Jack London published “The Call of the Wild” in 1903 as short pulp fiction, first serialized in the Saturday Evening Post. A thrilling story of survival and wilderness adventure set during the 1890s Klondike Gold Rush, London’s writing is surprisingly modern for an almost 120-year-old work. His protagonist is the dog Buck not the human characters and the tone fits the turn of the century style of anthropomorphizing animals and accepting that they think and feel with human emotions.
London describes Buck as a St. Bernard-Scotch Shepherd mix with a long muzzle and wolfish head. Desmond Morris’ book “Dogs; The Ultimate Dictionary of over 1,000 Dog Breeds” refers to a lot of Scotch collies. My guess Buck’s mother was one of the heavy-bodied drover’s dogs, bred to take sheep and cattle to market and fight off wolves and other predators in Scotland and England, a sturdy Lassie-sized herding dog.
The latest movie version of “The Call of the Wild,” staring Harrison Ford in the role of John Thornton will be released February 21, 2020. Harrison seems to be a perfect match for Thornton, but the role of Buck has created immediate controversy.

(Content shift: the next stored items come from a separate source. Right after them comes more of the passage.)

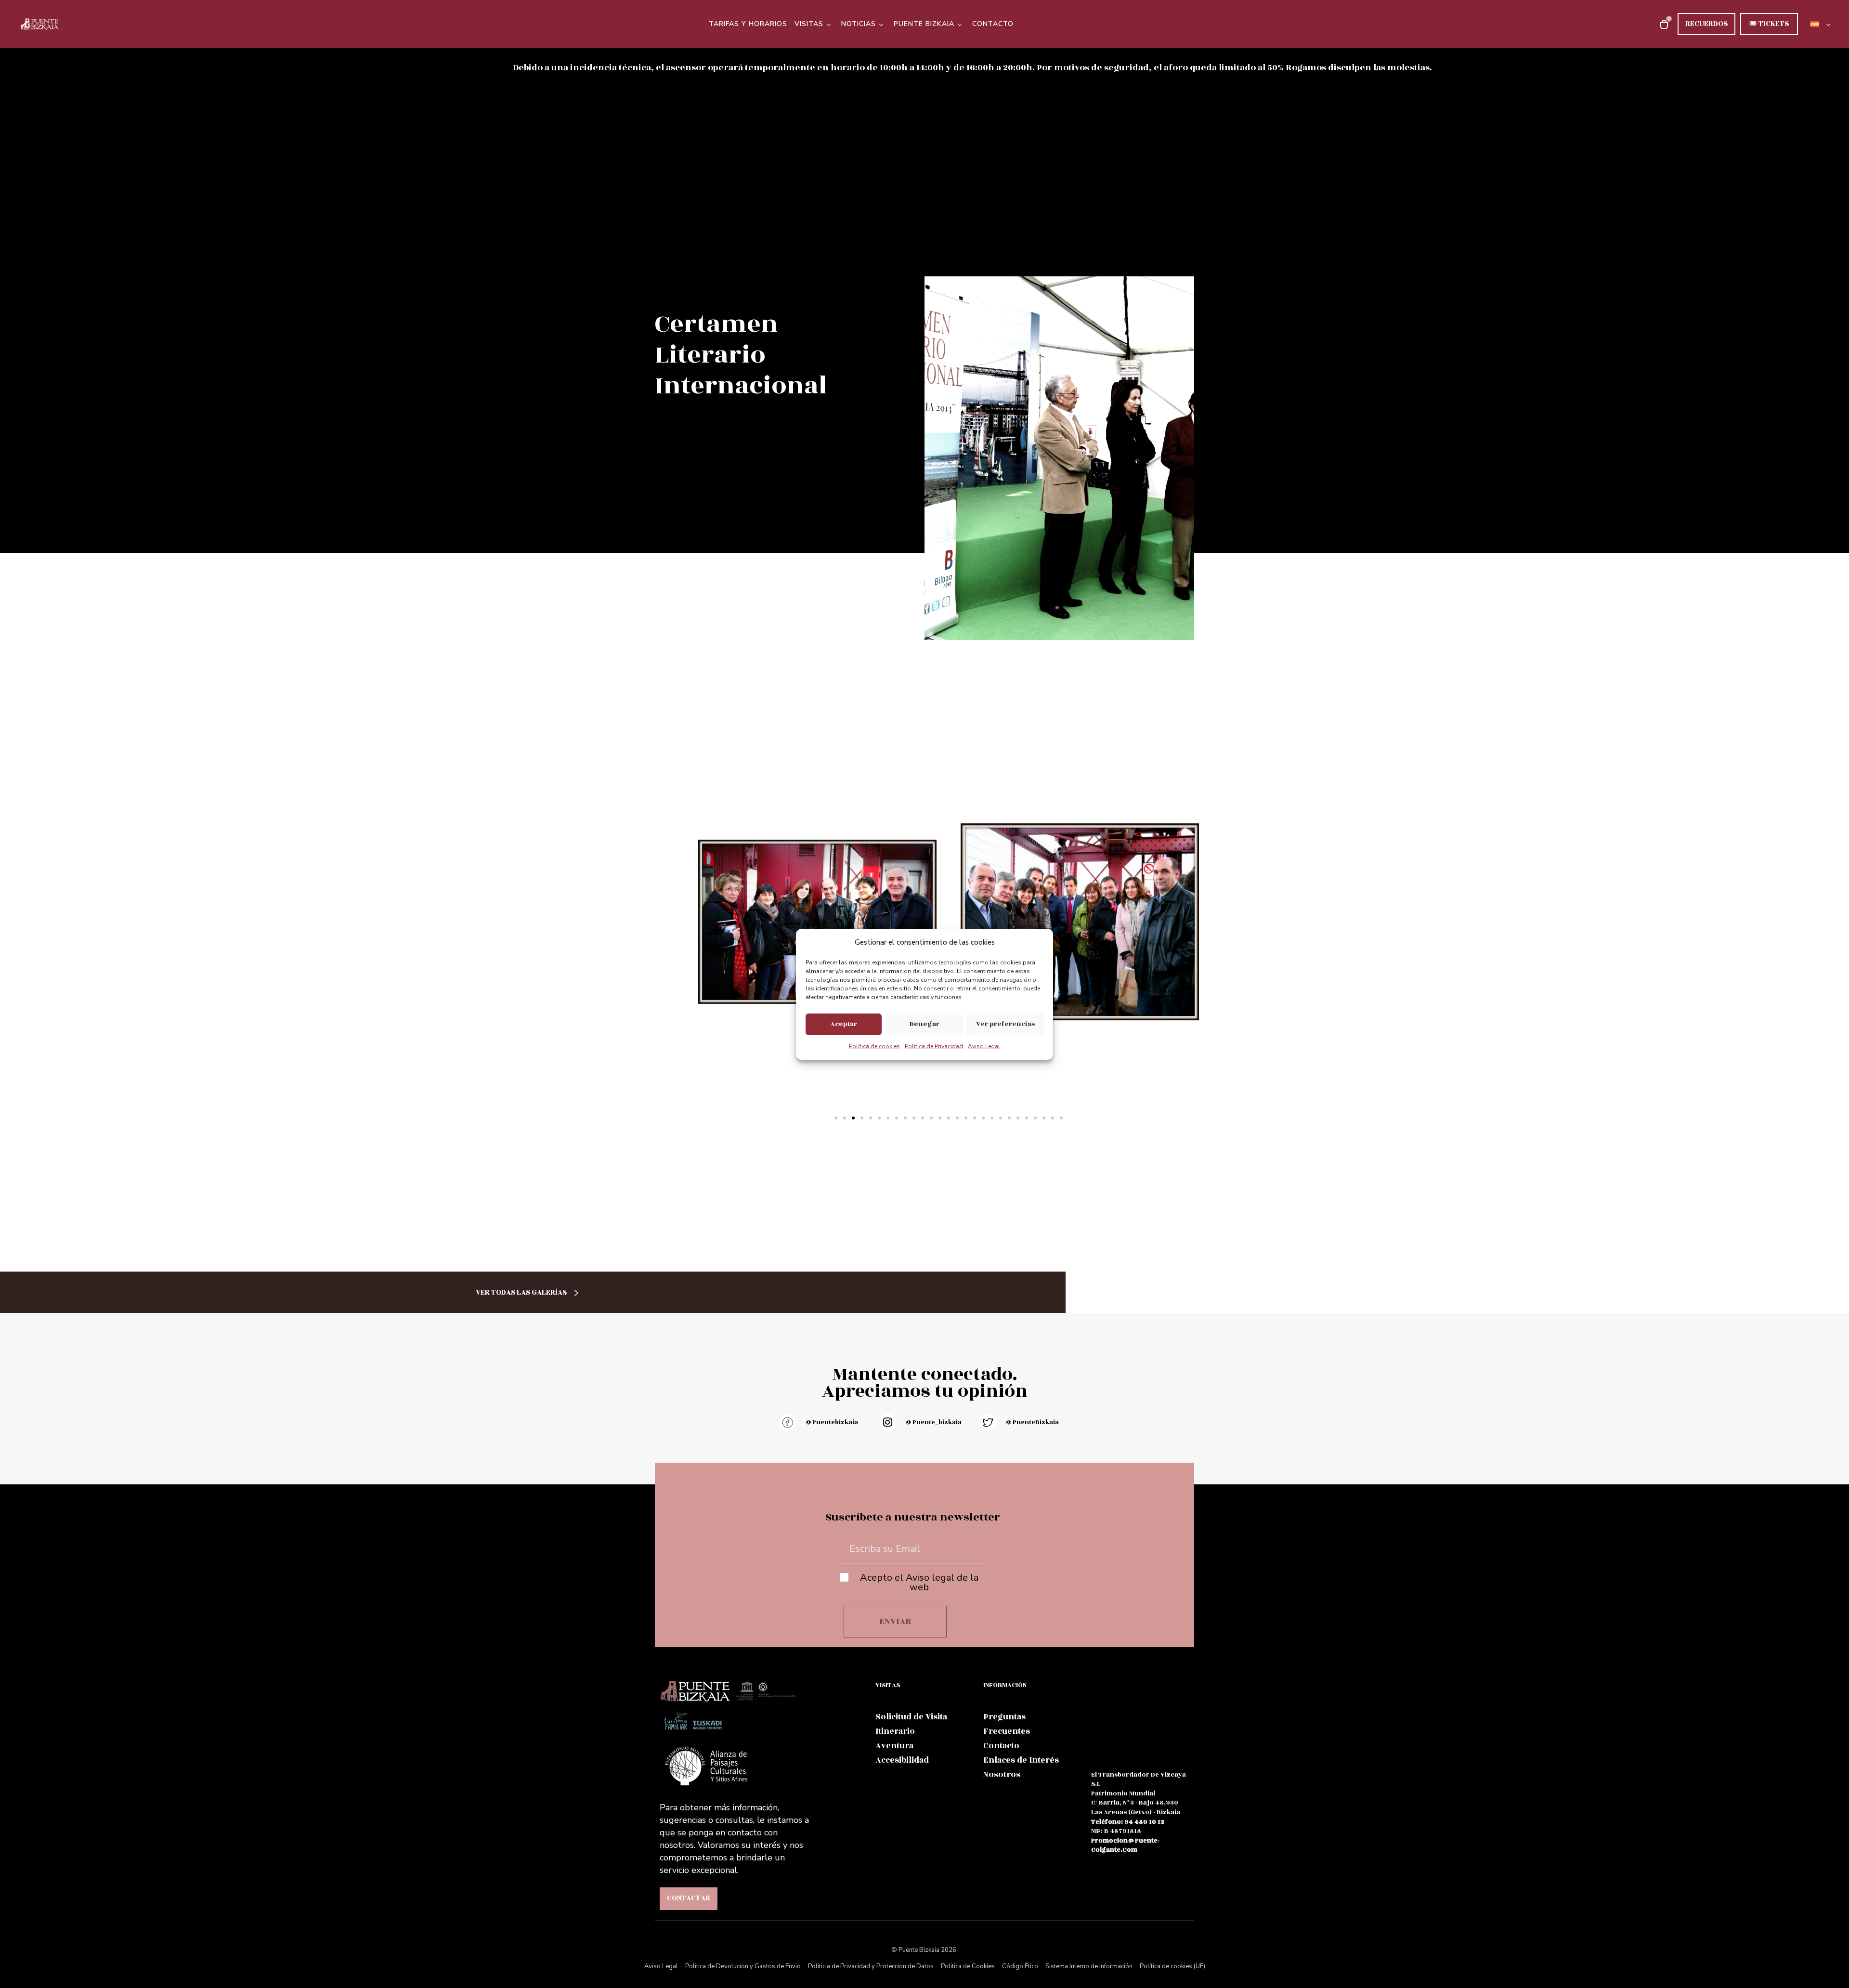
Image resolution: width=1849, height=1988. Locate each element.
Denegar (924, 1024)
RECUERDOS (1706, 23)
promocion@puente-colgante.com (1125, 1845)
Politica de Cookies (968, 1966)
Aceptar (843, 1024)
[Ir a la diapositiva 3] (853, 1118)
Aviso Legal (984, 1046)
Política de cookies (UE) (1172, 1966)
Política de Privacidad (934, 1046)
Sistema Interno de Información (1089, 1966)
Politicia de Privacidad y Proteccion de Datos (871, 1966)
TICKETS (1769, 23)
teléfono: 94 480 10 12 (1127, 1822)
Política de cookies (874, 1046)
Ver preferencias (1005, 1024)
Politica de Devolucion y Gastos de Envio (743, 1966)
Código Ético (1020, 1966)
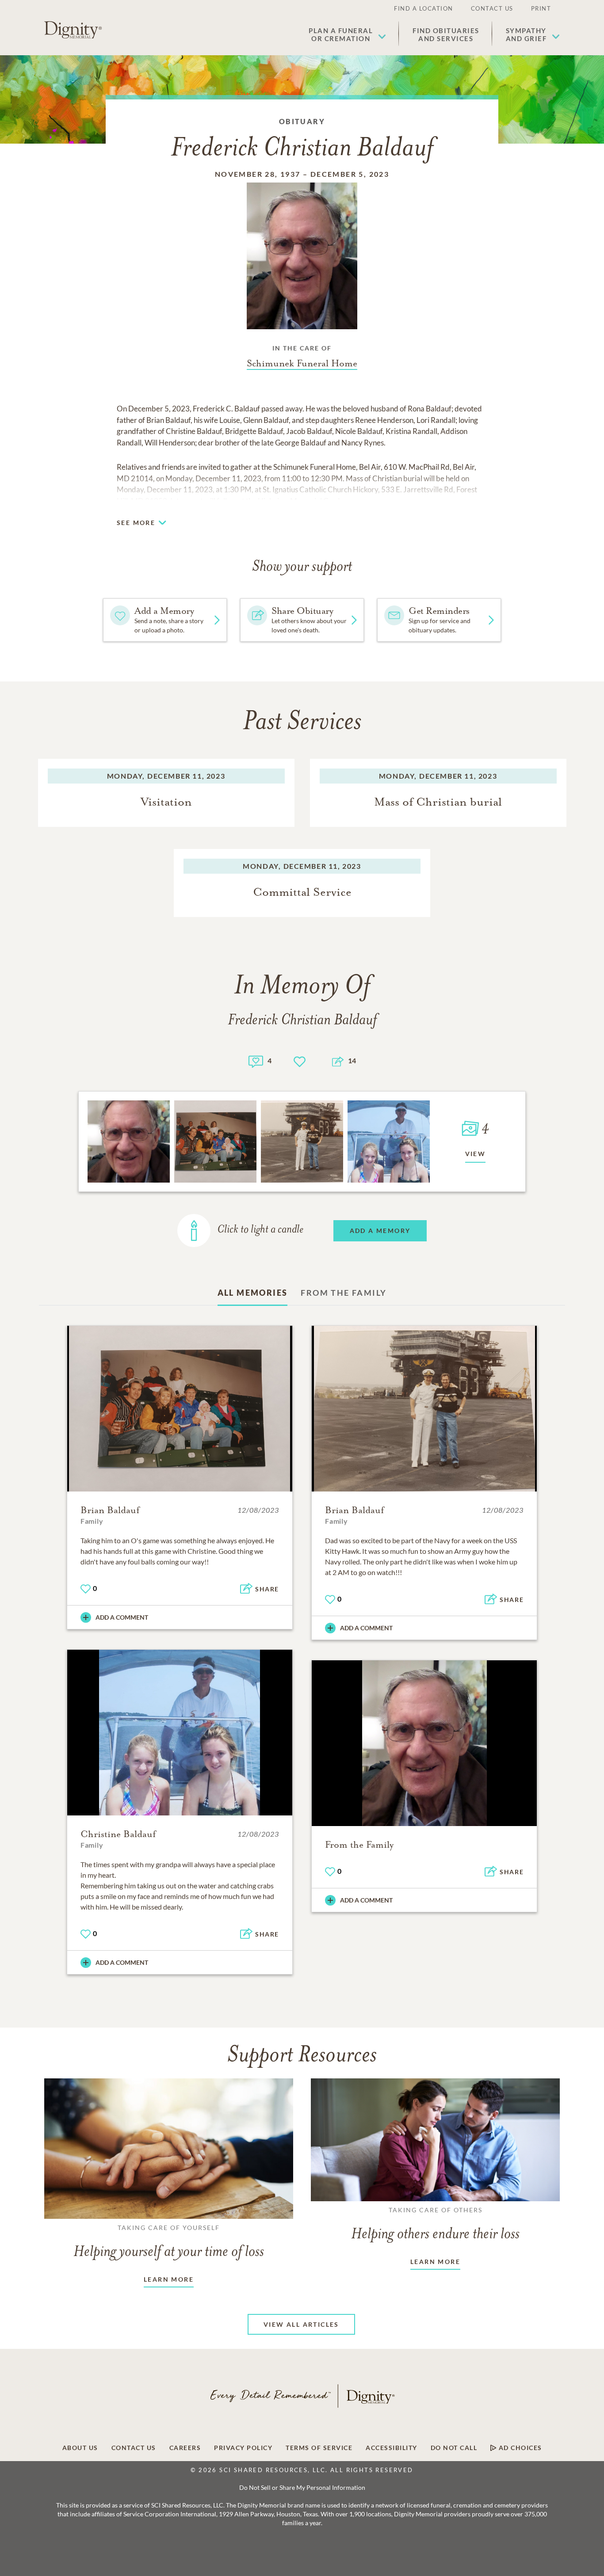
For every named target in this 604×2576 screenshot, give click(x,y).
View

The movie is a live action/animated hybrid. The director’s wife Jessica Steele-Sanders adopted the dog Buckley from a Emporia Kansas animal shelter. A digital scan of Buckley was made into a full CGI model to replace the original plan for a Burmese Mountain Dog. Critics commented that no dogs were harmed in the making of the movie--because no dogs acted in the movie.
Note: There’s also another recent movie. One called “Cats” which also has critics complaining about computers. Digital fur on stars and computer generated ears and tails offended some. But “Cats” never proposed to be about real live cats. Like “The Call of the Wild,” “Cats” is a movie for animal lovers, real and virtual.
For fun, watch the 1935 movie staring Clark Gable and Loretta Young. The film bares little resemblance to London’s book. With only a small part for a dog and a very different plot, movie-makers put out a 1930s romantic comedy and saved only London’s title and the so-so-real snow.